Ain't no opinion involved, mah man.

Quote:
More on this later. For the moment, suffice it to say that payouts-to-premiums comparisons yield a grossly incomplete and misleading picture of what's actually going on. Needless to say, the insurance industry trots out such comparisons regularly. Giving grossly incomplete and misleading pictures of what's actually going on is what they do best.
For a time they were able to run with payouts exceeding premiums but that didn't last. It's not the insurance company's fault it didn't last.
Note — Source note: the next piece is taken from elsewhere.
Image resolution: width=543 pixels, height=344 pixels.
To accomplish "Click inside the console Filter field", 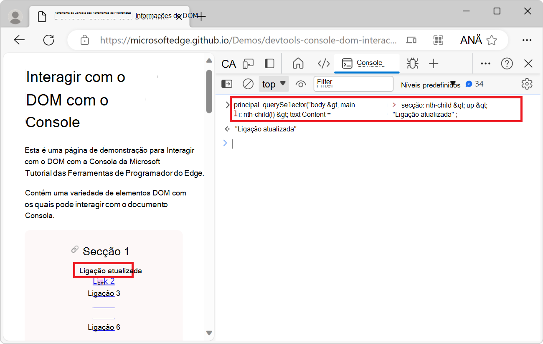I will pos(353,84).
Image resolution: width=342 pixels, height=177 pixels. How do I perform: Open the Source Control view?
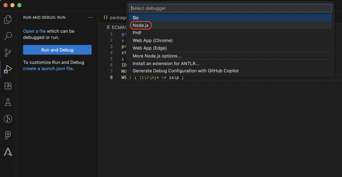[x=8, y=53]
What's so incomplete and misleading about the $ of payouts vs $ of premium? It seems to me that's a pretty clear measure of how bad the situation was.

Quote:
Interesting. Care to elaborate?
You can't drive rates below costs. *ANYTHING* which tries to do this (even the extortion states like to practice: Sell x below cost or you can't sell anything) is inherently doomed in the long run. This is merely one such proposal.

Quote:
They pass the reality test pretty well, actually. "[M]aking a profit on the insurance" isn't how insurance companies make their money. The big bucks come from investing the premiums they collect. You'd be amazed at how many insurers pay out more on claims than they collect in premiums on certain lines of insurance.
Yeah, many companies do pay out more on some times of insurance. This is an example of the extortion I mentioned above. You can get a small excess of payouts to premiums due to market gains but in general the gain doesn't add up to more than a few percent.

Quote:
St. Paul's problem, a problem shared by a number of other companies, stemmed from an excess of enthusiasm over the big returns to be had on investments during the 1990s. At any given time there's a fixed number of customers for medical malpractice insurance. St. Paul and others underpriced their med mal coverage in an effort to get a bigger share of the customer pool, thus bringing in more money to invest.
Agreed. There was basically a price war. However, that doesn't mean that state would be permanent, nor should the insurance companies be blamed for the end of the war.

Quote:
Apologies for putting words in your mouth, but in a roundabout way you seem to agree that the insurance industry is bullshitting when it says that premiums will drop if/when the Nevada Supreme Court upholds the law.
They said that before the measure was passed. It's not their fault the lawyers got a gaping loophole in it that renders the cap basically meaningless. Since the measure doesn't meet the standards of what they talked about it doesn't matter what the Supreme Court does with it.

Quote:
The meaning of "tort reform works" is addressed above. It's all about reducing insurers' payouts. The notion that reform-related payout reduction translates to lower premiums simply doesn't fly.
No, your logic doesn't fly. If there is excess profit, competition will drive prices down.

Quote:
Why do trial lawyers spend so much money trying to block these "reforms"? Some do it out of naked economic self interest.
Exactly. Our problems started when California passed tort reform. They now had an excess of lawyers and some came here. Our notorious ambulance-chasers came from California.

Quote:
Another favorite tactic of the insurance industry is reporting anecdotal evidence of seemingly outrageous jury verdicts while saying nothing about the underlying facts of the case or how much, if anything, the plaintiff actually collected.
Both sides are guilty of that.

In an earlier debate on this someone linked to a page that among other things griped about a $6 million obstetric case that's still not been collected. Never mind (facts you won't find on the page in question, but which I have picked up from our local paper--the case is local):

1) The doctor they are trying to collect the $6 million from was assigned no blame in the first trial and only 5% of blame in the second. He's the only one with money, though.

2) The doctor examined the woman once while she was in labor. He wasn't involved in the delivery.

3) Both trials assigned the vast majority of the blame to the woman herself. By the second trial, she's 18 times as guilty as the doc--why should the doc have to pay anything, let alone the whole judgement?